Your copy should match the entries exactly, with the pictures left out.

-- Material for the task --
━━━━━━━━━━━━━━━━━━━━
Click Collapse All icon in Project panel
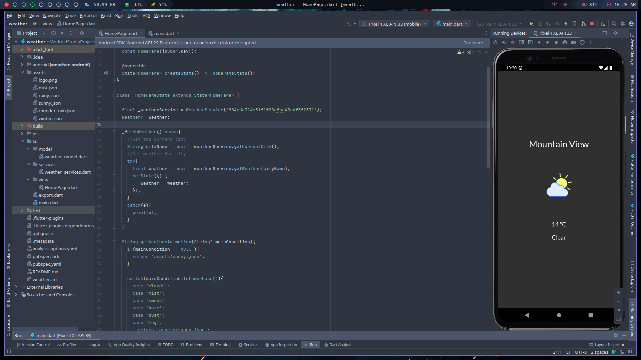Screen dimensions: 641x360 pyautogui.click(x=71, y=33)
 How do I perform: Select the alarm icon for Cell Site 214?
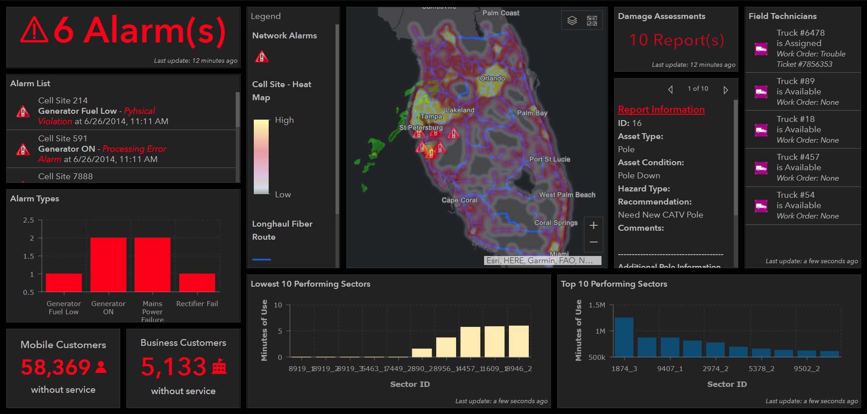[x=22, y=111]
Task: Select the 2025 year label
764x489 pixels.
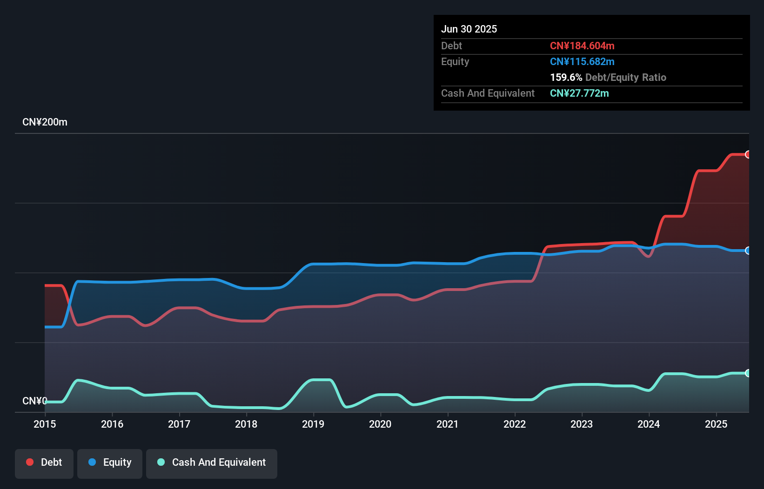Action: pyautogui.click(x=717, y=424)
━━━━━━━━━━━━━━━━━━━━
-- Task response --
Click Collapse All icon in Project panel
Screen dimensions: 641x360 pyautogui.click(x=71, y=33)
 How do I perform: Select the alarm icon for Cell Site 214?
[x=22, y=111]
Task: Select the 2025 year label
764x489 pixels.
Action: pyautogui.click(x=717, y=424)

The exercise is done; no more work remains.